Para Professor Duzão, entretanto, a discussão não deveria se limitar à devolução de uma ou outra despesa.
“A questão não é picanha ou bacalhau. A questão é prioridade. Quero saber se o dinheiro público está chegando onde realmente precisa chegar. Porque, enquanto se discute uma conta de restaurante de R$ 500, temos documentos mostrando escola comprando vassoura e saco de lixo com dinheiro da APM.”
Vereador quer documentos das escolas
Diante das notas fiscais apresentadas, Duzão pretende ampliar a fiscalização sobre os recursos movimentados pelas APMs das escolas e creches municipais.

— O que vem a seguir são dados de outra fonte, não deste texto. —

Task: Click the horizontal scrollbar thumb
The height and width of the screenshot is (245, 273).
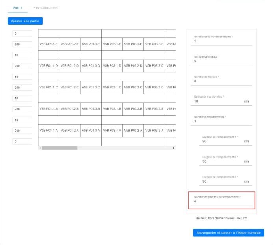Action: coord(59,148)
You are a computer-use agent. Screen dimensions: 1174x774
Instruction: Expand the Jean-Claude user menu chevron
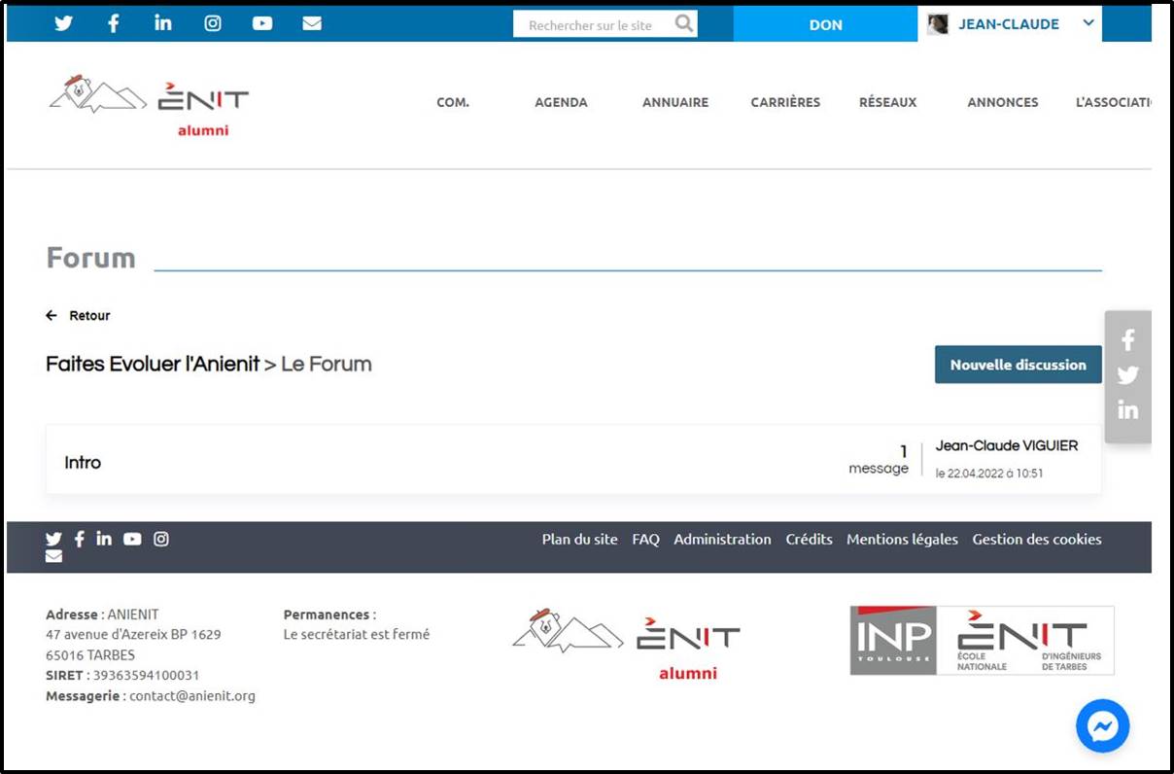1088,23
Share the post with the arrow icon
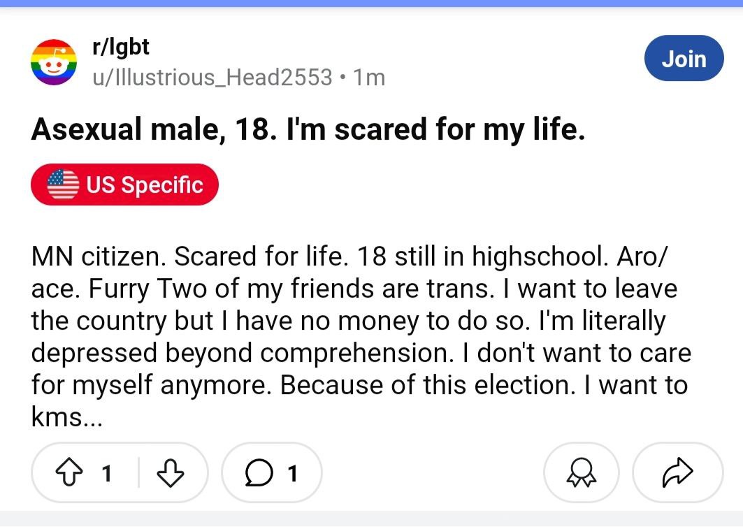The height and width of the screenshot is (529, 743). 677,472
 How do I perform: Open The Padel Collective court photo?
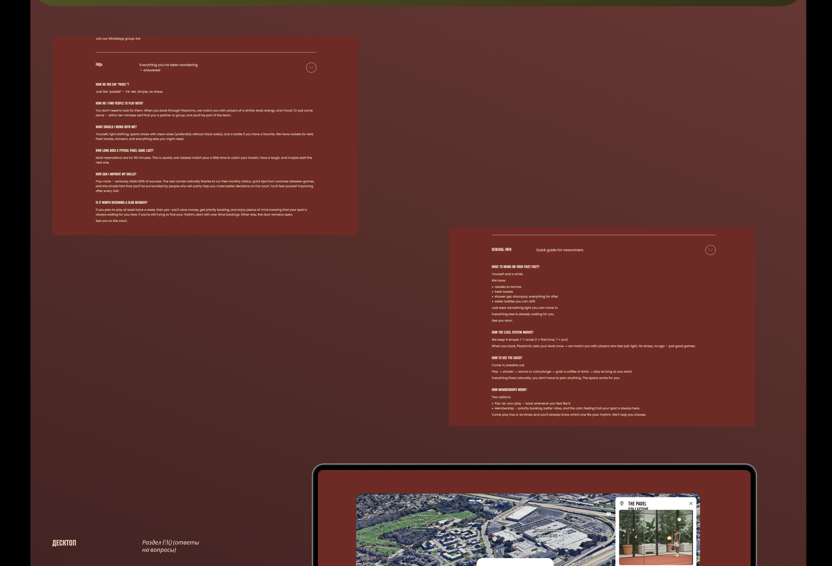pos(656,537)
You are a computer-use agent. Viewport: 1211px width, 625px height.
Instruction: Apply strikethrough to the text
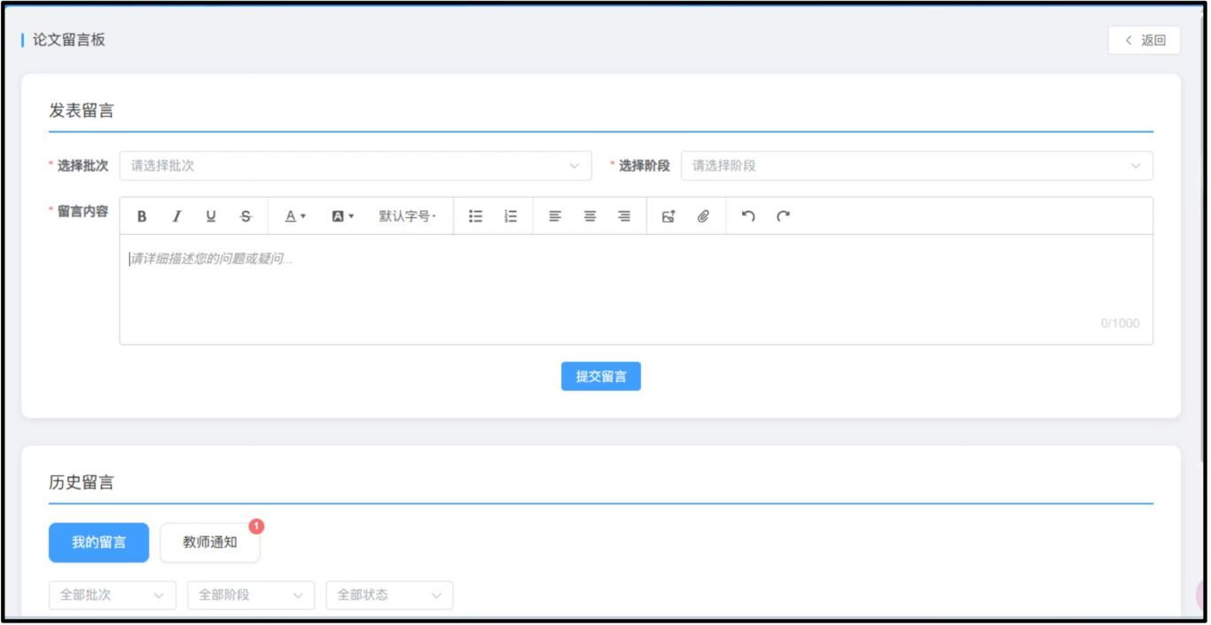[x=246, y=216]

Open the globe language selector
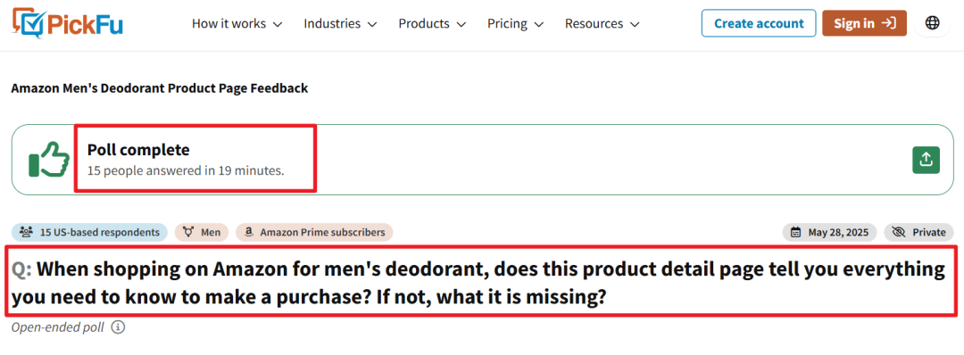[x=932, y=23]
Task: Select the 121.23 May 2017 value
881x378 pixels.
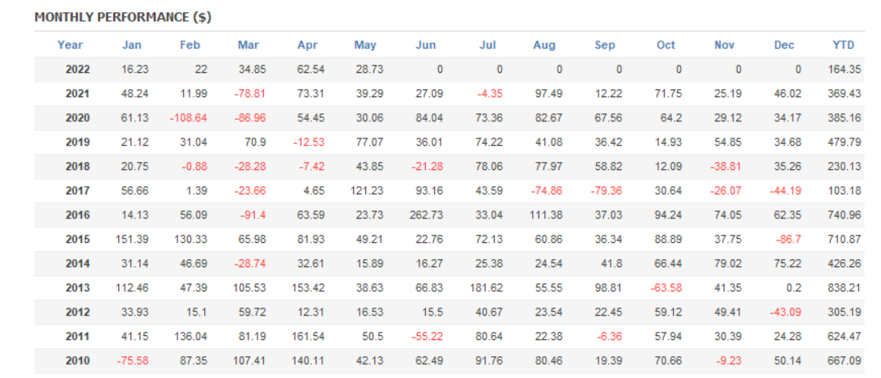Action: coord(366,191)
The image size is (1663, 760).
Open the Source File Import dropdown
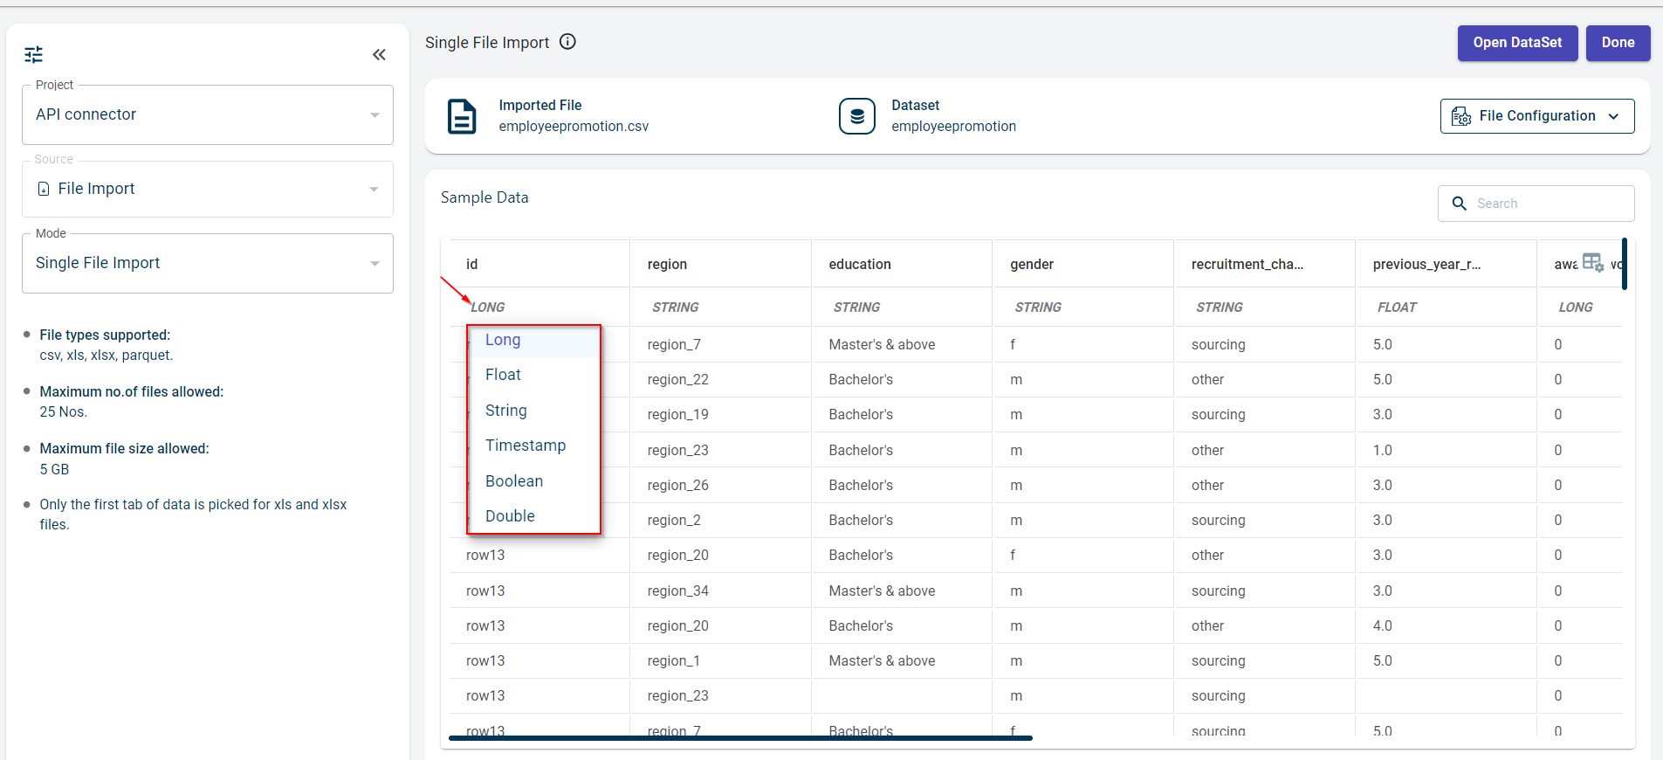374,190
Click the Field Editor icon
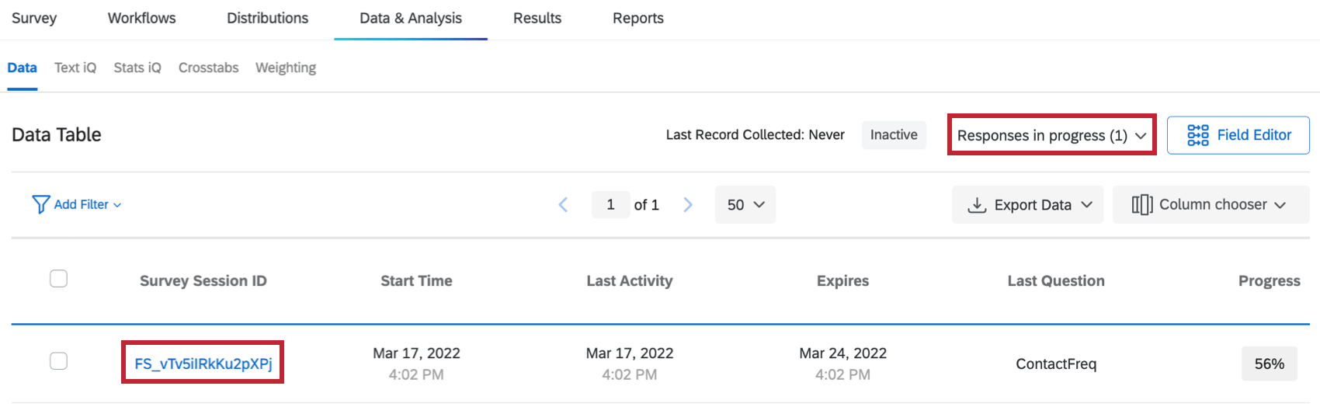This screenshot has width=1320, height=407. 1197,135
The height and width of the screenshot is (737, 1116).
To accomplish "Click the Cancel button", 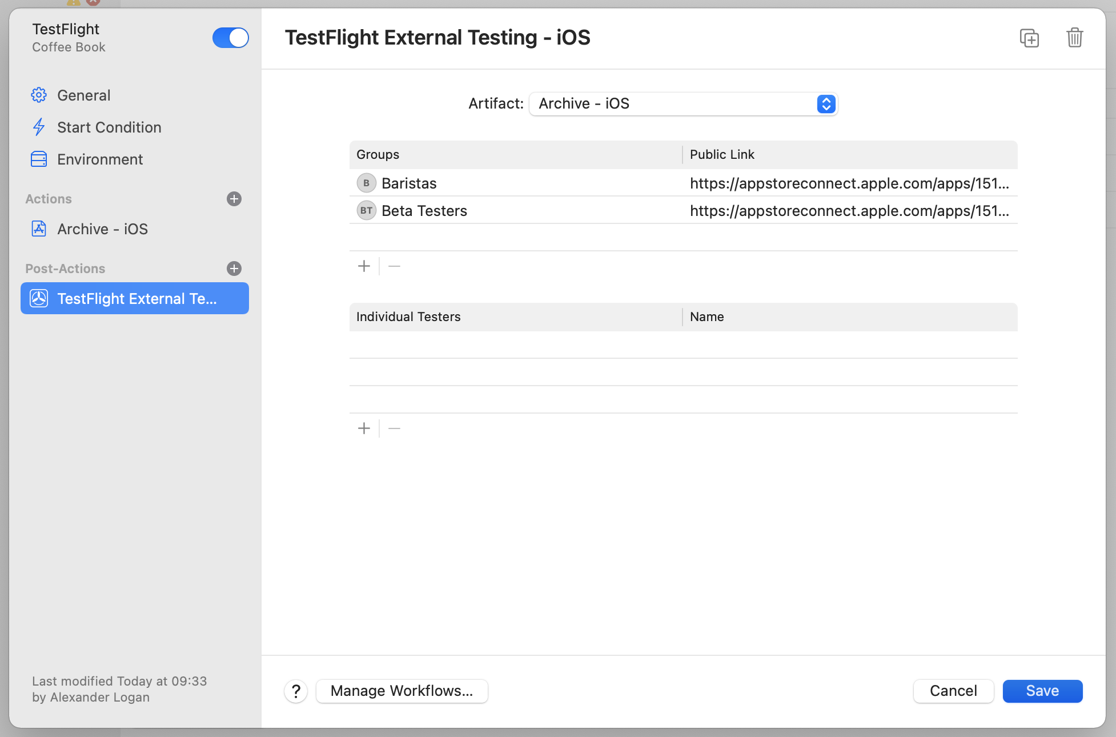I will coord(953,691).
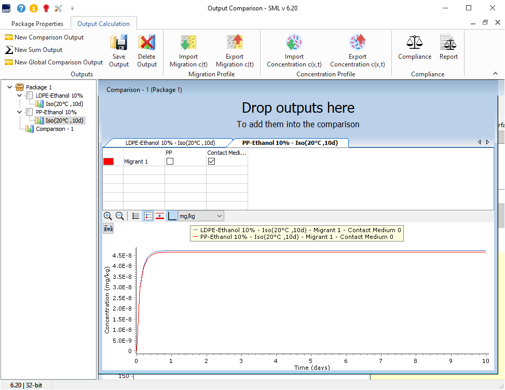The image size is (505, 390).
Task: Collapse the LDPE-Ethanol 10% tree node
Action: (x=20, y=96)
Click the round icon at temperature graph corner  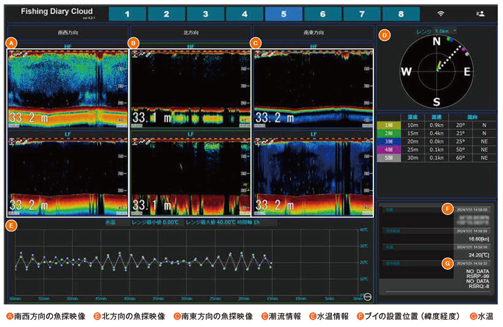367,296
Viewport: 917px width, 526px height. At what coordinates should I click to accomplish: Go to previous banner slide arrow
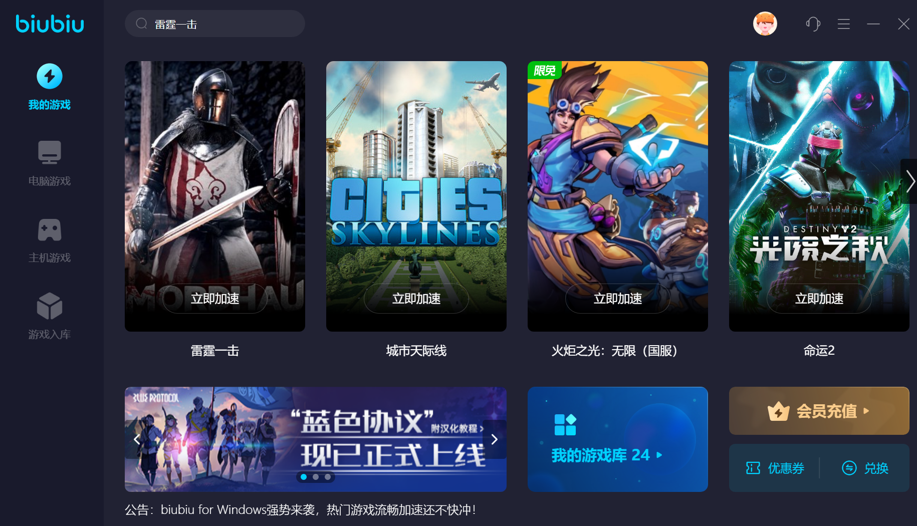tap(137, 439)
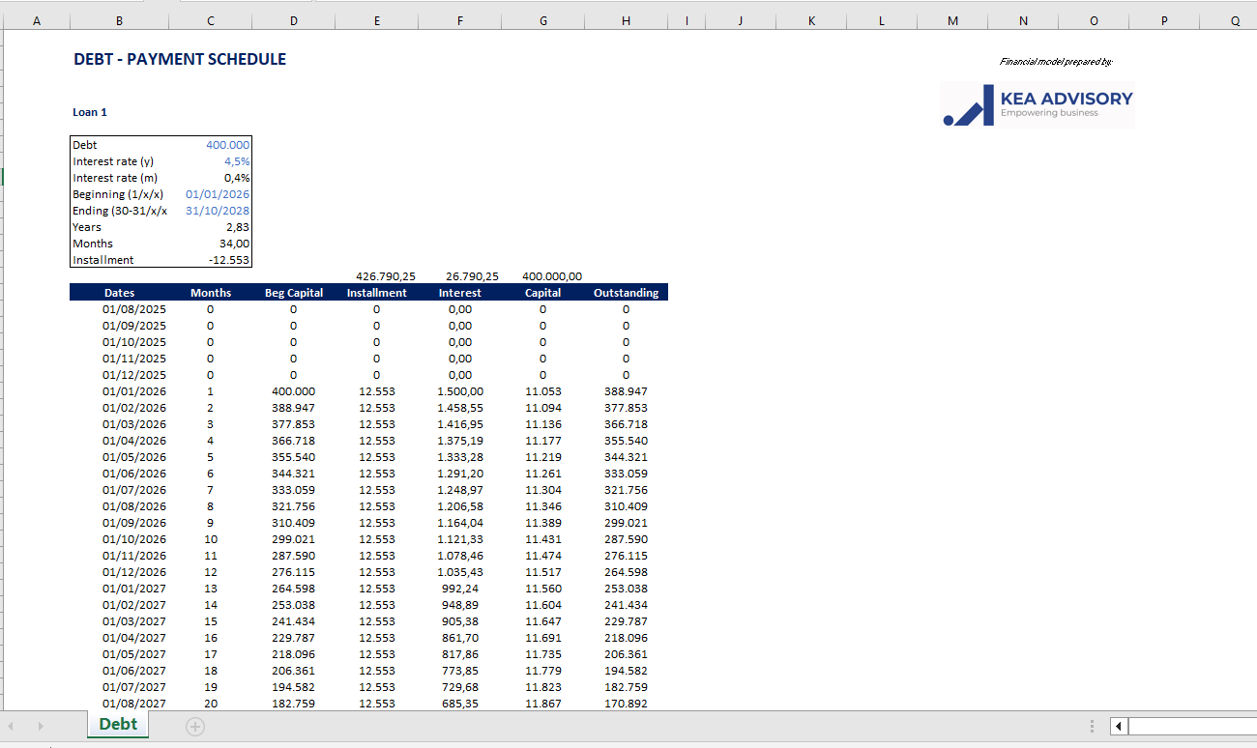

Entre as informações que deverão ser solicitadas estão as atas das APMs, valores arrecadados, despesas realizadas, notas fiscais das compras e a origem dos recursos utilizados, além de informações sobre eventuais verbas recebidas pelas unidades por meio do PDDE e do PDDE Paulista e a respectiva utilização desses recursos.
O objetivo, segundo o vereador, é descobrir se existe um padrão na rede municipal e qual é o volume de recursos que as APMs estão destinando à aquisição de materiais que deveriam ser disponibilizados pela administração.
A fiscalização também deverá buscar identificar se existe orientação ou determinação da Secretaria Municipal de Educação para que as APMs assumam despesas dessa natureza.
“Quem está pagando a conta?”
A discussão, portanto, deixa de ser apenas sobre uma nota de restaurante e passa a envolver uma pergunta mais ampla sobre as prioridades da administração municipal.
Se o Município tem recursos para custear suas despesas, por que escolas e creches precisam utilizar dinheiro das APMs para comprar materiais básicos de limpeza?
Essa é a pergunta que Professor Duzão afirma querer responder por meio da fiscalização.
“Não quero saber quem comeu picanha ou quem comeu bacalhau. Quero saber quem está pagando a conta das escolas. Porque o contribuinte já paga impostos. E os pais não deveriam ter que substituir o Município na compra de materiais básicos para manter uma escola funcionando”, declarou.
Enquanto Otacílio e Juninho Souza continuam trocando provocações sobre picanhas, bacalhaus e devoluções de dinheiro, o vereador Professor Duzão tenta colocar uma terceira questão no centro do debate: quanto do dinheiro das APMs está sendo utilizado para manter aquilo que deveria ser obrigação da própria Prefeitura?
E, desta vez, a denúncia apresentada pelo vereador vem acompanhada de documentos: notas fiscais das compras realizadas pelas unidades escolares.